» WHAT IS NEEDED
Copy out the stretch of records from the line containing "Toggle fullscreen mode from Zoom row" through the line containing "This screenshot has width=253, height=202.", leaving the pictures out of your answer.

BEGIN TASK MATERIAL

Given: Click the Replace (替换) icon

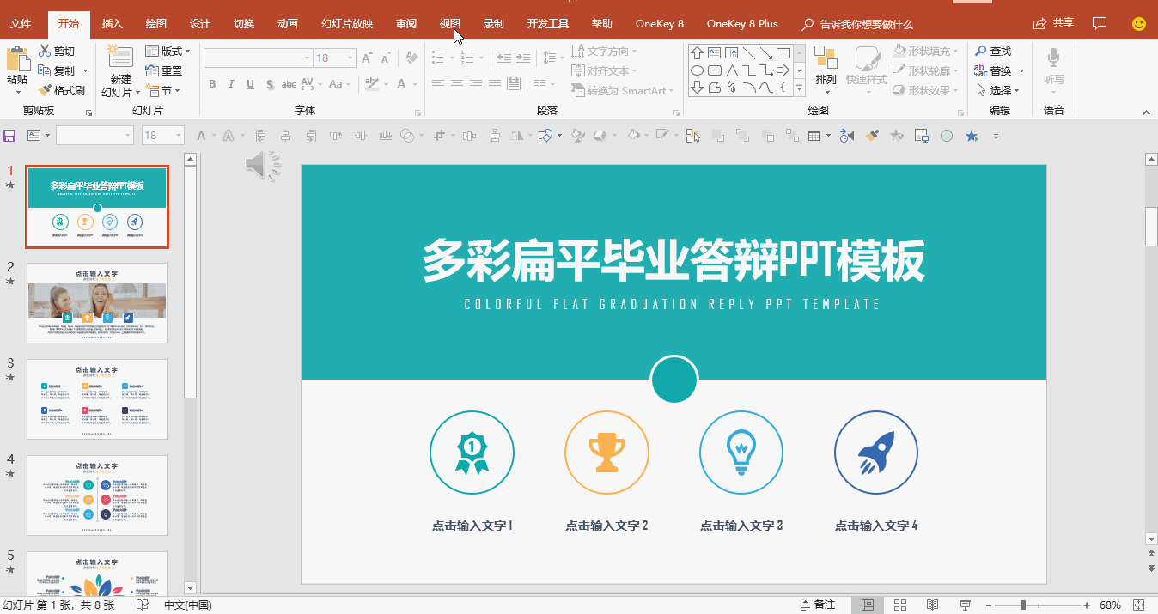Looking at the screenshot, I should 996,70.
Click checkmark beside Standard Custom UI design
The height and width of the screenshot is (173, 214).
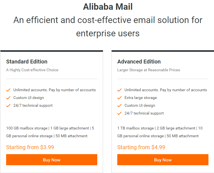pos(8,98)
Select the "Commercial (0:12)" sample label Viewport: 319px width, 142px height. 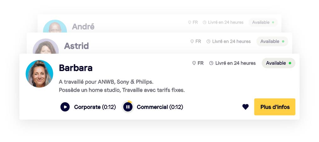tap(160, 107)
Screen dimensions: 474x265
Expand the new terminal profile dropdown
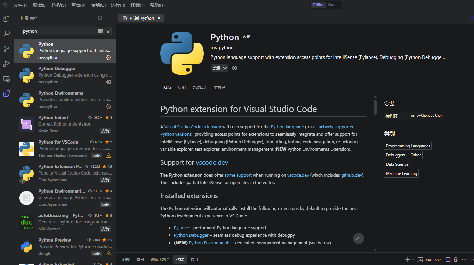coord(413,260)
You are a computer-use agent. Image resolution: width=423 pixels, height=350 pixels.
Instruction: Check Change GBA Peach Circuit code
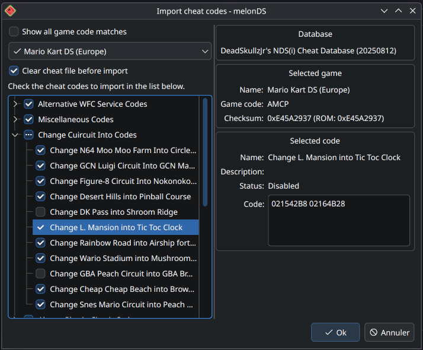tap(40, 274)
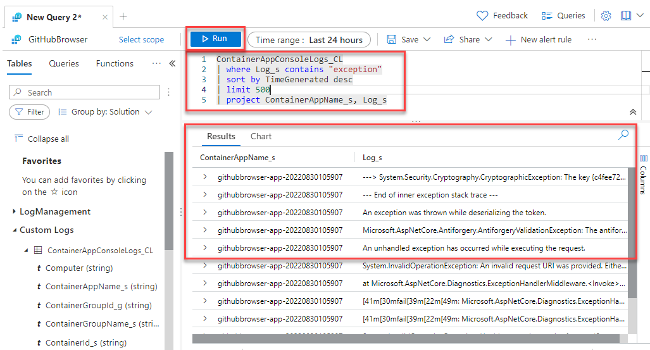
Task: Open the Queries list icon in header
Action: point(547,16)
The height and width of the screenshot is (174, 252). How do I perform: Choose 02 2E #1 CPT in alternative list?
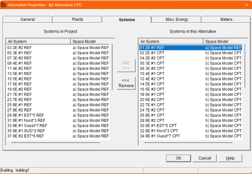[x=152, y=53]
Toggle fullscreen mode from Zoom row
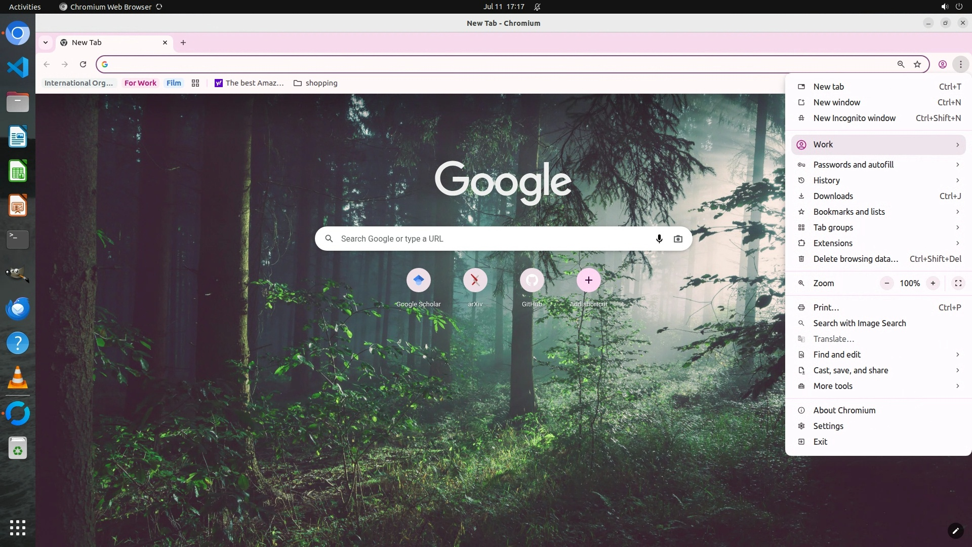 958,283
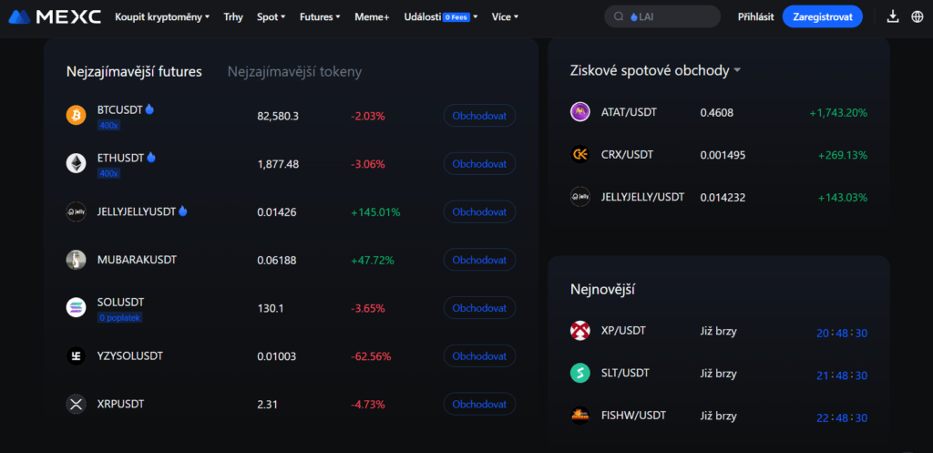
Task: Click the search input field
Action: pyautogui.click(x=662, y=16)
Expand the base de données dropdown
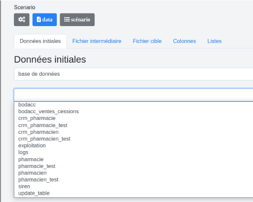This screenshot has width=253, height=202. click(133, 74)
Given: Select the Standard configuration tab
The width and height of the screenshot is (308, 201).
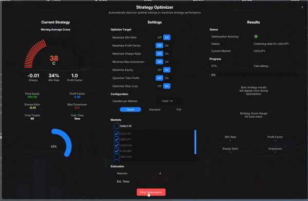Looking at the screenshot, I should (x=155, y=109).
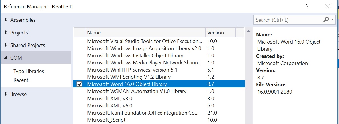Expand the Shared Projects section

coord(7,45)
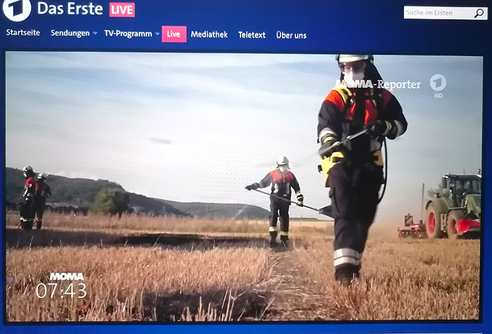This screenshot has height=334, width=492.
Task: Click the Das Erste HD watermark in video
Action: 438,86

END TASK MATERIAL

» EXPECTED ANSWER
Toggle fullscreen mode from Zoom row
 958,283
Task: Click the search input field
Action: pyautogui.click(x=662, y=16)
Expand the base de données dropdown
This screenshot has width=253, height=202. click(133, 74)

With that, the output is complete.